Atmosera

Handling Extremely Large Data Sets in Silverlight

While writing Chapter 14 of my book, Designing Silverlight Business Applications: Best Practices for Using Silverlight Effectively in the Enterprise (Microsoft .NET Development Series) I focused on an area that is quite common with line of business applications: extremely large data sets. In the example I generated almost 1,000,000 contact rows to illustrate how they would be managed by the Silverlight client. Like many software problems, there are many solutions; here is an excerpt of the three I demonstrated in the book.

All of these solutions use the Entity Framework for data access. How that data access is projected to the client is illustrated bythree different patterns: OData (the straight services, not the checkbox on the WCF RIA Services tab), WCF RIA Services, and using the MVVM pattern. To simplify the examples I’m only focused on reads here. Writes do add a layer of complexity and change tracking, but I argue that the problem to solve there is not how to manage a large data set because anything the user actually interacts with is going to be a smaller order of magnitude.

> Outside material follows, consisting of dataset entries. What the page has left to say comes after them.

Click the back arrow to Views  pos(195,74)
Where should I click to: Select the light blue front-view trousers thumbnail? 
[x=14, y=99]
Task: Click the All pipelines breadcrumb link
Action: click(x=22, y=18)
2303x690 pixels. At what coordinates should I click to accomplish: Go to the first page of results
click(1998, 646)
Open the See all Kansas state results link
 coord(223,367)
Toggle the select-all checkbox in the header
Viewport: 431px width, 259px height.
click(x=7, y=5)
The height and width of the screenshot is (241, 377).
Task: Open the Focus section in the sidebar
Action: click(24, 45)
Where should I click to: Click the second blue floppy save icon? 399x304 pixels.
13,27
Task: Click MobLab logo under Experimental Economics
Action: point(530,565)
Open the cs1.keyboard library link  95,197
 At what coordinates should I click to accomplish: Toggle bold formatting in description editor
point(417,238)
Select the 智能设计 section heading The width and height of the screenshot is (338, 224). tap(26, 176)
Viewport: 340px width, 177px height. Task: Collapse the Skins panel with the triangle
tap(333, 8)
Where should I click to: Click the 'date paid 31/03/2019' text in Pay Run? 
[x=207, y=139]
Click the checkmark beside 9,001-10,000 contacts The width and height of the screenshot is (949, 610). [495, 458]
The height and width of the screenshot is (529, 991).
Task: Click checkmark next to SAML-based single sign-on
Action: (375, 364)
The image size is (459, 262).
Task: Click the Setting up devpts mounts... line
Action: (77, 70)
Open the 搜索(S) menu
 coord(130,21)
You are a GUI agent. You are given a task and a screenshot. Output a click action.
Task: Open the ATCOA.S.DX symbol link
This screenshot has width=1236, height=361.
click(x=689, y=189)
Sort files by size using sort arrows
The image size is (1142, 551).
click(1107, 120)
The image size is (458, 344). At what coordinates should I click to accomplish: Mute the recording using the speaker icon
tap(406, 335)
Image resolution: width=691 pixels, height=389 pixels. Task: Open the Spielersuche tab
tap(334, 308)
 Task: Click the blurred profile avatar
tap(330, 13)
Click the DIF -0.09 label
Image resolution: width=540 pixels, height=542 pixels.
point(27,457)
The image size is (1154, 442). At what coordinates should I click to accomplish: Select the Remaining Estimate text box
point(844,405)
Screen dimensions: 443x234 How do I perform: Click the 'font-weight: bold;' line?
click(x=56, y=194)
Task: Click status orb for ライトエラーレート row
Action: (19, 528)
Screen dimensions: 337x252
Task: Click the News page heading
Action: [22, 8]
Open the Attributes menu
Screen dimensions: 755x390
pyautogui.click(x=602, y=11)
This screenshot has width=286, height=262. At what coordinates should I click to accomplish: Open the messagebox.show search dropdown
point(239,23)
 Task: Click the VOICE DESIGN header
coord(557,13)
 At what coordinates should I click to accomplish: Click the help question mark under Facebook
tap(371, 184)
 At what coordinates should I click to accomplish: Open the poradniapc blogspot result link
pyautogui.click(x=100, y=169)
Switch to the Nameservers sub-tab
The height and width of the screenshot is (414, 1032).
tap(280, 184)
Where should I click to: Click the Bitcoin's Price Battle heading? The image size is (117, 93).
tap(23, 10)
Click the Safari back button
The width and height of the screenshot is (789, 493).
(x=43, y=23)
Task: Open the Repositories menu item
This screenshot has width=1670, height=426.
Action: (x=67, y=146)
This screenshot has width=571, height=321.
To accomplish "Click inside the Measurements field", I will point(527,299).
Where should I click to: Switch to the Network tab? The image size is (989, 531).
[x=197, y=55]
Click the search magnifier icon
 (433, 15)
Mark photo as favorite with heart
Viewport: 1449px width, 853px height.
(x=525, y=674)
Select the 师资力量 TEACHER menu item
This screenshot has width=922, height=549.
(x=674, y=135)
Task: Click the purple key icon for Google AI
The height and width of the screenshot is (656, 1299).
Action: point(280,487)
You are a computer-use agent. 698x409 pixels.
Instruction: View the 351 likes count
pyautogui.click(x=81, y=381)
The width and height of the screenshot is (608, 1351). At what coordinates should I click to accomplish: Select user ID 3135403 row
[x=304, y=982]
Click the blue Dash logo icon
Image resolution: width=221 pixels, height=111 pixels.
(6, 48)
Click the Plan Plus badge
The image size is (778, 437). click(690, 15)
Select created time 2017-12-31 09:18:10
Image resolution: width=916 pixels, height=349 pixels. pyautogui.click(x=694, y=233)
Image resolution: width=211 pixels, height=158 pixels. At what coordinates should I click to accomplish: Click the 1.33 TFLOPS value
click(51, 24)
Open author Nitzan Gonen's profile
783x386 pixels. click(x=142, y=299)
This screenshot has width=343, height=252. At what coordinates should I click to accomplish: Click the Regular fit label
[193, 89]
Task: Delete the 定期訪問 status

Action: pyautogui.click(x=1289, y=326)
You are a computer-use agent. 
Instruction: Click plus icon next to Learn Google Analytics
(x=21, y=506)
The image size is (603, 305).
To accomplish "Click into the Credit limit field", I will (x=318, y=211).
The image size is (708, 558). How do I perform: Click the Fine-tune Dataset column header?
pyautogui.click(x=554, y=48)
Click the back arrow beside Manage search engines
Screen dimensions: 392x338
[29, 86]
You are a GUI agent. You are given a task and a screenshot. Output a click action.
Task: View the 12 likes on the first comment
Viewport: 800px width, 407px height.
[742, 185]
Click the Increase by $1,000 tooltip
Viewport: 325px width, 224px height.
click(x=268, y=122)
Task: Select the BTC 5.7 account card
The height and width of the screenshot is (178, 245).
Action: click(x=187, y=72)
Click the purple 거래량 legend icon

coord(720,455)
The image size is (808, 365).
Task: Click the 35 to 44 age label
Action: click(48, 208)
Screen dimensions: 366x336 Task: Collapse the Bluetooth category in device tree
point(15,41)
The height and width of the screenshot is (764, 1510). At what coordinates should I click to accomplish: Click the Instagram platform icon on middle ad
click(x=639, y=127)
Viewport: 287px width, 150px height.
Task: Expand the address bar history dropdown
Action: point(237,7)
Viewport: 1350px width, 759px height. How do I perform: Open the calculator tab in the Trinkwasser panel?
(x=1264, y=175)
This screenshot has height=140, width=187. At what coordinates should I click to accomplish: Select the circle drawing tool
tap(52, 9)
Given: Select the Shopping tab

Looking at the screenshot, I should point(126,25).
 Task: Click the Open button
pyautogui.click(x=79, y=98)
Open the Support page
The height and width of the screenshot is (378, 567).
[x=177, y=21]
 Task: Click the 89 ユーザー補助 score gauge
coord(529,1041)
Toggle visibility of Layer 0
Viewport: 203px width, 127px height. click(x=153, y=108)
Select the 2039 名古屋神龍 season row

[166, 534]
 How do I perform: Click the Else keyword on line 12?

If you are looking to upgrade your existing Silverlight application, our free whitepaper covers common approaches we’ve encountered to ensure you can still handle those large data sets using modern technology stacks.

RESTful OData

It’s extremely easy to expose an OData end point from a .NET web application. You can simply add a new WCF Data Service and then define what it has access to. In this example I have a Contact table that looks like this:

After generating the data model, the Entity Framework provides this in my ContactModel space:

The underlying context that was generated is called ContactEntities so for my OData service I can simply point to the underlying context and specify which collections are available and what access rights the client should have:

public class ContactOData : DataService<ContactsEntities>
{
    public static void InitializeService(DataServiceConfiguration config)
    {            
        config.SetEntitySetAccessRule("Contacts", EntitySetRights.AllRead);
        config.SetEntitySetPageSize("Contacts", 20);
        config.DataServiceBehavior.MaxProtocolVersion = DataServiceProtocolVersion.V2;
    }
}

Note I’ve specified a page size of 20 records so that the service doesn’t return all 1,000,000 records at once. When I hit the service endpoint, I get this:

<?xml version="1.0" encoding="utf-8" standalone="yes"?>
<service 
   xml_base="http://localhost:59389/ContactOData.svc/" 
   xmlns_atom="http://www.w3.org/2005/Atom" 
   xmlns_app="http://www.w3.org/2007/app" 
   >
  <workspace>
    <atom:title>Default</atom:title>
    <collection href="Contacts">
      <atom:title>Contacts</atom:title>
    </collection>
  </workspace>
</service>

This is all a client needs to begin navigating entities as the location of the first collection, Contacts, is clearly specified. We can now navigate to the contacts and receive something like this:

<?xml version="1.0" encoding="utf-8" standalone="yes"?>
<feed 
   xml_base="http://localhost:59389/ContactOData.svc/" 
   xmlns_d="http://schemas.microsoft.com/ado/2007/08/dataservices" 
   xmlns_m="http://schemas.microsoft.com/ado/2007/08/dataservices/metadata" 
   >
  <title type="text">Contacts</title>
  <id>http://localhost:59389/ContactOData.svc/Contacts</id>
  <updated>2011-11-20T16:24:05Z</updated>
  <link rel="self" title="Contacts" href="Contacts" />
  <entry>
    <id>http://localhost:59389/ContactOData.svc/Contacts(1)</id>
    <title type="text"></title>
    <updated>2011-11-20T16:24:05Z</updated>
    <author>
      <name />
    </author>
    <link rel="edit" title="Contact" href="Contacts(1)" />
    <category term="ContactsModel.Contact" scheme="http://schemas.microsoft.com/ado/2007/08/dataservices/scheme" />
    <content type="application/xml">
      <m:properties>
        <d:Id m_type="Edm.Int32">1</d:Id>
        <d:LastName>Alford</d:LastName>
        <d:FirstName>Lucius</d:FirstName>
        <d:Address>Ap #363-9702 Sit Rd.</d:Address>
        <d:City>Jordan Valley</d:City>
        <d:State>CO</d:State>
        <d:Email>mi.eleifend.egestas@mauriserateget.com</d:Email>
      </m:properties>
    </content>
  </entry>
  ...
  <link rel="next" href="http://localhost:59389/ContactOData.svc/Contacts?$skiptoken=20" />
</feed>

Notice that it follows the standard Atom format. Every entry has a clear location including where to go to post updates (“edit”). The full data set includes 20 entries and then specifies a link to grab the next page.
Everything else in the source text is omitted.